The Stanford Weekly Thursday, July 23, 1998

SYESP encourages students to study environment

By: Anand Venkatesan

For a group of 22 California high school students, the impact of a six-week summer program held on the Stanford campus will be felt well into the future. The high schoolers are participants in the Stanford Youth Environmental Science Program (SYESP), the brain-child of co-founders Michael McCullough, a Rhodes Scholar and member of the Class of ’89 and Ana Mallari, a Stanford Law School student.

Now in its fifth year, the program provides leadership and education for gifted, low-income, predominantly minority students concerned with the environment. All past participants have gone on to enroll and remain in college.

Over the past two years, more than 75 percent of the program’s participants have later matriculated at Stanford.

Modeled after the Stanford Medical Youth Science Program, co-founded by McCullough and Stanford alumnus Marc Lawrence, the aims of the program are wide in scope and decidedly fixed on the future.

"We are able to expose the students to a lot of different professional ways of thinking [and] paradigms that professors bring, and the environment underlies it all," Mallari said.

The interests of the students vary, and accordingly, presentations by lecturers and professors encompass an array of topics. "We have environmental law [and] environmental biology," Mallari said. "We talk to [Stanford's] Economics Department, and they do things on environmental economics."

Students' experiences range from public speaking and SAT instruction to aikido and reflection time. Each student is part of a specific track - health, law or engineering - and is exposed to a series of speakers and experiences pertaining to the track.

Santiago Rizzo, a high school senior from Berkeley, chose the law track, through which he had the opportunity to visit the California Supreme Court. Justice Joyce L. Kennard became an inspirational figure for him.

"She went through a lot when she was a child and still managed to climb to the top of the top," Rizzo said.

Apart from personal enrichment and lectures from speakers, including former Stanford President Donald Kennedy and Dean of Admissions and Financial Aid Robert Kinnally, the students are expected to devise and undertake an outreach project in which they improve their own communities.

Thea Carlson, a student from Santa Cruz, sees room for improvement in her city's recycling program, and plans to use the outreach project to address the issue. "I'm trying to use the example of Berkeley and San Francisco's recycling programs to persuade Santa Cruz to place recycle bins by the trash receptacles in town," Carlson said

All expenses for students are financed through fundraising by McCullough and Mallari. Lecturers and the University donate time and classroom facilities.

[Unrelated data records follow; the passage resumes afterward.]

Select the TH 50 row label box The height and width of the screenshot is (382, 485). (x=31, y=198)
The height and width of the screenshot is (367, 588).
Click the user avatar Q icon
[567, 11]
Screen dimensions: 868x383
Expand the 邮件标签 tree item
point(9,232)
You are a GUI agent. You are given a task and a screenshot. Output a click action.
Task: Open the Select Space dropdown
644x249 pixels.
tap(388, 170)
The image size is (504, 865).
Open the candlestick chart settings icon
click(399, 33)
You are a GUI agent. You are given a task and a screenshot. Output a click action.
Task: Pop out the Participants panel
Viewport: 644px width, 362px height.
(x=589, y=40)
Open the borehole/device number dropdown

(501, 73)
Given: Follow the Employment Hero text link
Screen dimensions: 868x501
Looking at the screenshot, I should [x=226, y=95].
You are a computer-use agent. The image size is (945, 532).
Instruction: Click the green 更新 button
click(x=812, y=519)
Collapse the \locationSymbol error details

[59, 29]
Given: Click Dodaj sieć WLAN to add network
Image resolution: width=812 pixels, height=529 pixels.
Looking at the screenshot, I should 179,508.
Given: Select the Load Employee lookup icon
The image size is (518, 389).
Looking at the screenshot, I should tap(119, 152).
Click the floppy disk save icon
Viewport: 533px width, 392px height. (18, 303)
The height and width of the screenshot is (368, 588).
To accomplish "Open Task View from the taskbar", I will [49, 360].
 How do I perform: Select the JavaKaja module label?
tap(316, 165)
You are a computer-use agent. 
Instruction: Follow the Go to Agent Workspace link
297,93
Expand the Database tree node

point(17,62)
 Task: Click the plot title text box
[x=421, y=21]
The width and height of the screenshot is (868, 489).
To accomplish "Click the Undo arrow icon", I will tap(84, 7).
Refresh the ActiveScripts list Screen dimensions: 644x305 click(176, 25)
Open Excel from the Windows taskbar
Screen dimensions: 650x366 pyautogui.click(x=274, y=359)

The intimate family atmosphere is a key component of the program. "What I want would be that they take the trust and love they feel here and apply it in college and to their dreams," said Liz Schwartz, associate director and third-year staff member.

The program's relationship with the students continues through college. Having helped raise more than $2 million dollars in financial aid last year for its students, the program has made college a reality for its capable, financially underserved students.

The admissions process is rigorous. This year, intensive interviewing was employed to whittle the list of 450 applicants down to the final 22 students. "We choose students not only for need and intellect, but for hunger, altruism, empathy and drive," said McCullough.

The program is in its final week of this year's session with graduation ceremonies slated for Sunday.